According to CNN, the Chinese government is already conducting an investigation to more than 218 P2P lenders who shut down. Several suspects are already detained but some are still missing.15
Peer-to-peer lending became famous after the stricter policies of bank credit back in 2010. Many are hooked by the P2P’s guarantee returns of 10 percent or more, but it’s basically an empty promise. Some are just using this tactic to embezzle money since P2P is closely watched by the Chinese government. Given this situation, the Chinese government is seeking to increase control over P2P as the scheme ballooned into a trillion-dollar business.
Decline of P2P
The continuous fall of P2P lending platforms caused panic amongst the investors.

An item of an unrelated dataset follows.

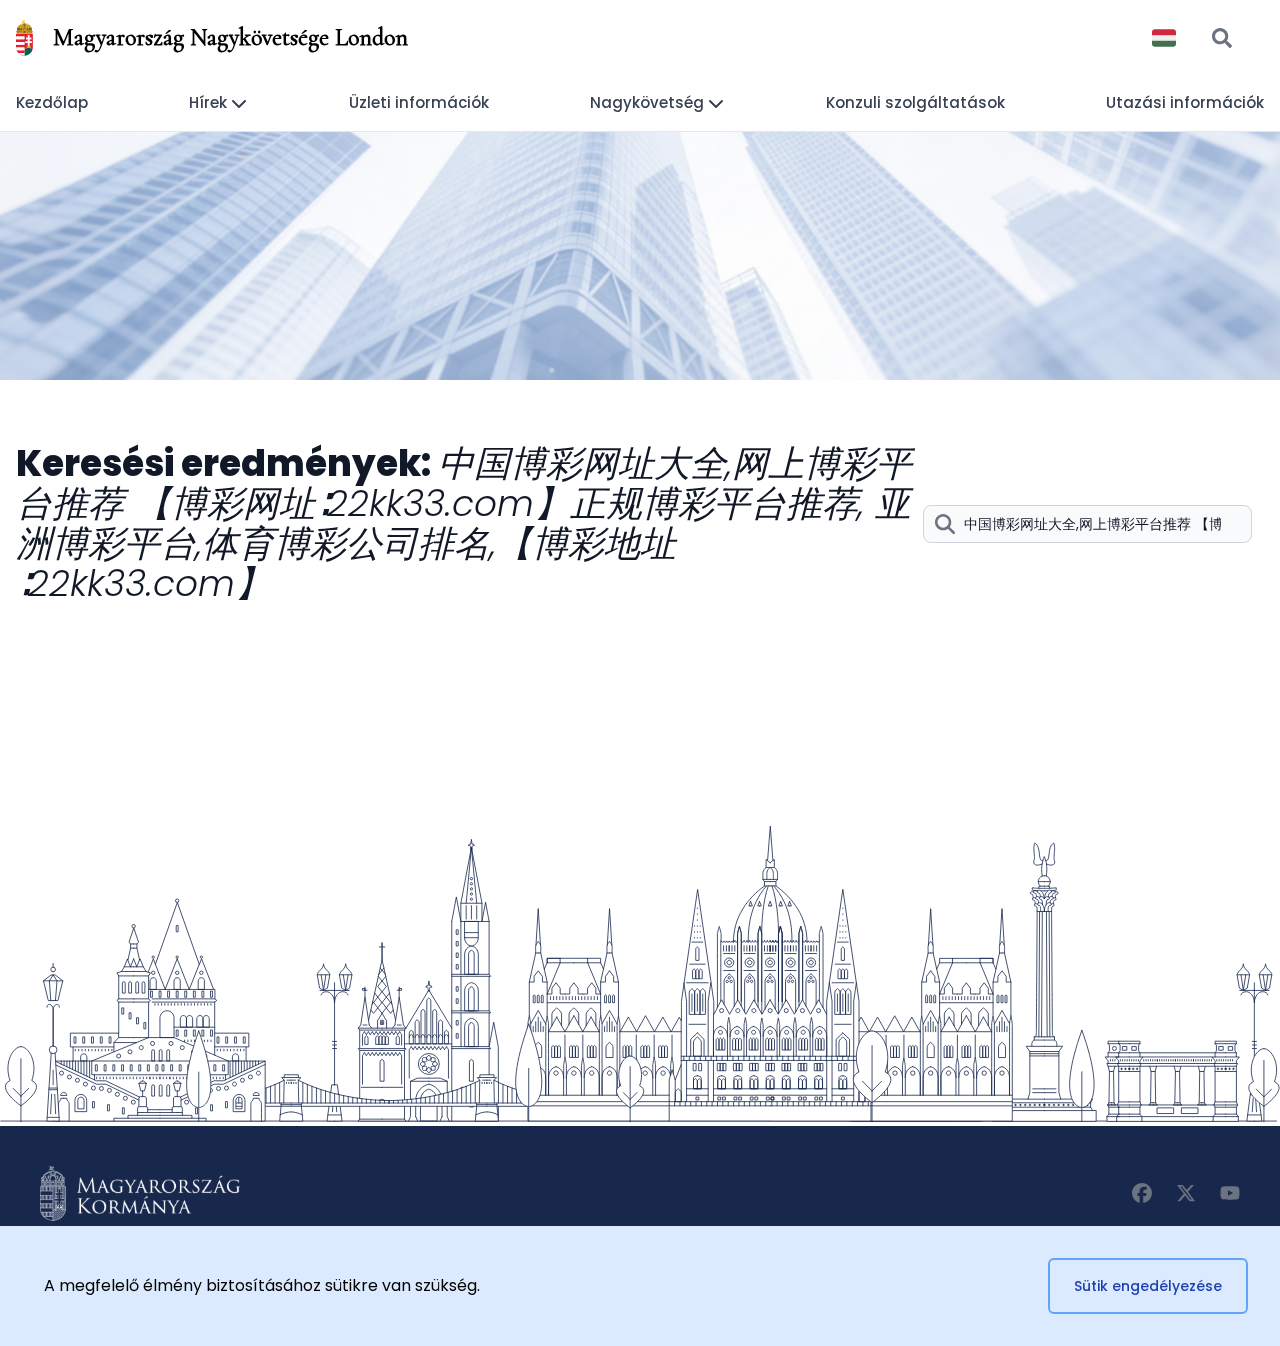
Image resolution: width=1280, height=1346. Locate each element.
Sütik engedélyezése (1148, 1286)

In an article published by Lending Times, there are three major reasons why the P2P declined. One can be attributed to sudden pullouts from its investors; two, the increasing costs of compliance and finally, the stricter credit environment. Fraud is another issue, with numerous websites attracting investors only to find out weeks later that the owner ran away with all the funds.
‘Financial Refugees’
Now, people who invested all their money and savings are left devastated and some even committed suicide. There are a lot of people still hoping to get back the money they’ve invested but protesting won’t do a thing. Police and authorities are taking an action. According to Reuters, authorities have collected blood samples and fingerprints of possible protesters and prevent these people from travelling to Beijing.